Every fancy must one day run amok.
If you know any conservatives, you’ve likely come across this “witticism” recently:
The Food Stamp Program, administered by the U.S. Department of Agriculture, is proud to be distributing the greatest amount of free meals and food stamps ever.
Meanwhile, the National Park Service, administered by the U.S. Department of the Interior, asks us to ‘Please Do Not Feed the Animals.’
Their stated reason for the policy is because the animals will grow dependent on handouts and will not learn to take care of themselves.
This ends today’s lesson.
It originated, as best as I can tell, as a letter sent by Billy Fleming to the Miller County Liberal on 13 June 2012, but in the three weeks since it’s been shared over 29,000 times and extensively cited with praise by conservative bloggers. I’m not going to link to the sites individually because the appeal of Bill Fleming’s logic is obvious: it validates the belief that people who find it difficult to feed themselves during one of the worst economic downturns in American history are no better than wild animals. If poor people are like wild animals, this argument insists, they deserve none of the sympathy reserved for the suffering of human beings, nor do they deserve succor from the taxed income of upstanding citizens like Bill Fleming.
So instead of thinking along the lines of the Biblical injunction to be stewards of the planet, upstanding citizens like Bill Fleming conclude that the poor, like wild animals, should learn to fend for themselves. Moreover, they should do so just like wild animals do, under the auspices of the National Parks system, which is funded by the taxed income of upstanding citizens like Bill Fleming.
But unless upstanding citizens like Bill Fleming are able to transform their analogical dehumanization of the poor into a legal reality, the poor inhabiting the National Parks will not be wild animals playing parts in the Darwinian daydreams of upstanding citizens like Bill Fleming.
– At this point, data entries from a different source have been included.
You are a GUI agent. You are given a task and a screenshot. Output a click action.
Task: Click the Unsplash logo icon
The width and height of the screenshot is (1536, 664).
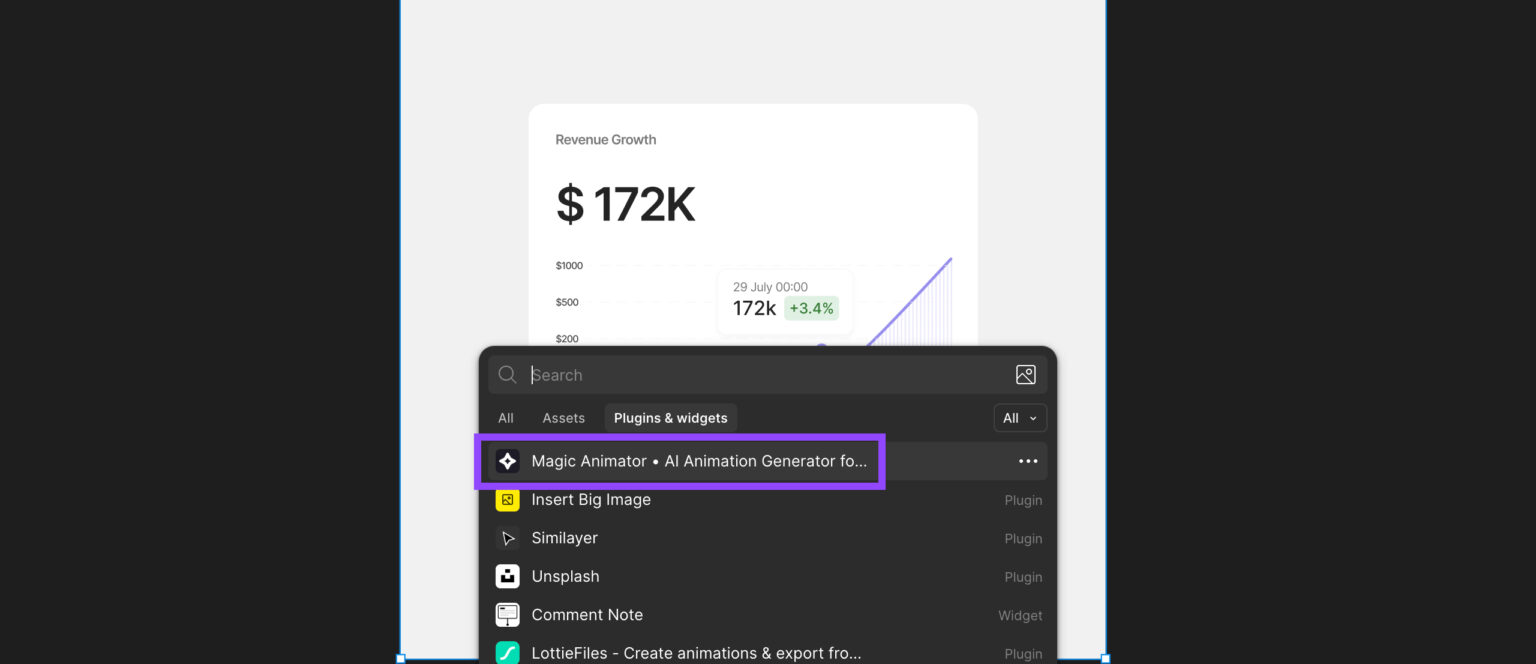pos(507,577)
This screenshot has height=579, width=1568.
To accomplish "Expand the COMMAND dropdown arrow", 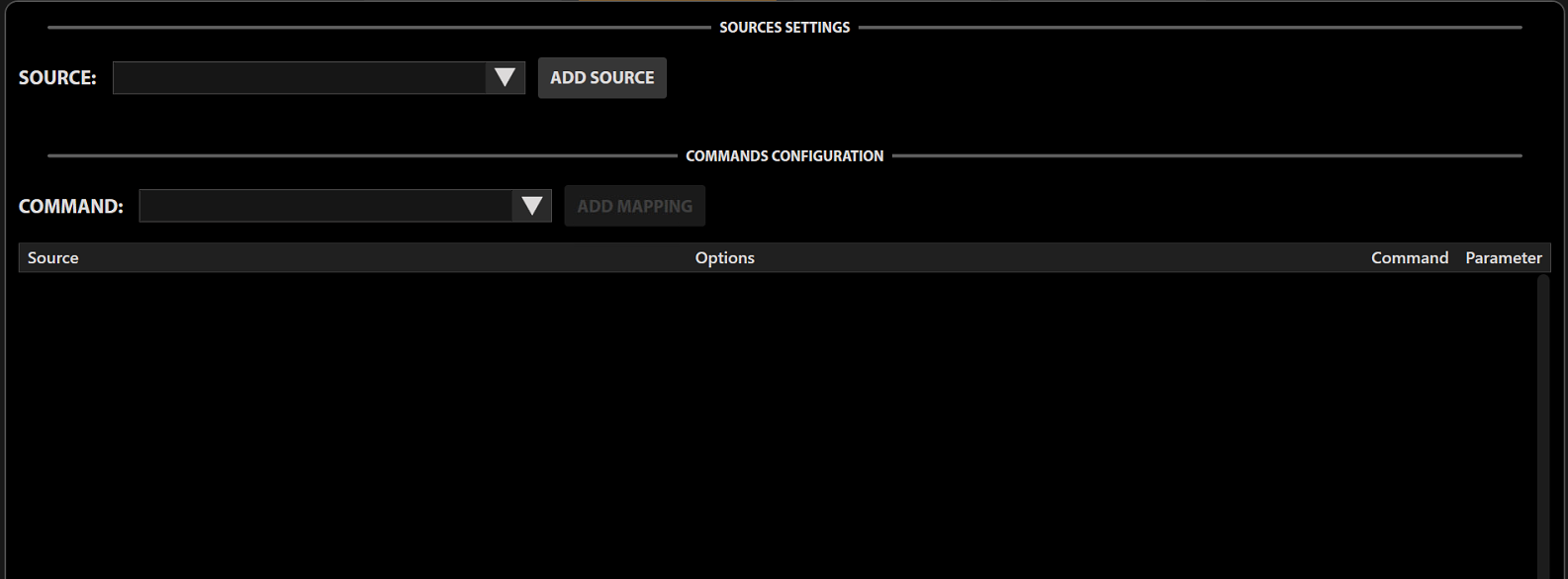I will (x=531, y=206).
They will be displaced citizens with the right to petition the government for temporary housing and access to potable water and edible food.
Instead of being minimally dependent on the federal government for meager food subsidies, the displaced poor would be maximally dependent on the federal government for all the necessities of life. Schools would have to be built. Police departments would have to be formed. Sanitation departments would have to be funded. Roads and bridges would have to be improved. The entire infrastructure of modern American society would have to be recreated in what had been the wilds of the National Parks.
This means that the tax burden the poor place on upstanding citizens like Bill Fleming would actually increase if upstanding citizens like Bill Fleming had their druthers. The only way to prevent this from occurring would be declare that poor people are not like wild animals, but that they are wild animals.
In which case, upstanding citizens like Bill Fleming are terrible people who barely merit membership in the very category they would bar the poor entry.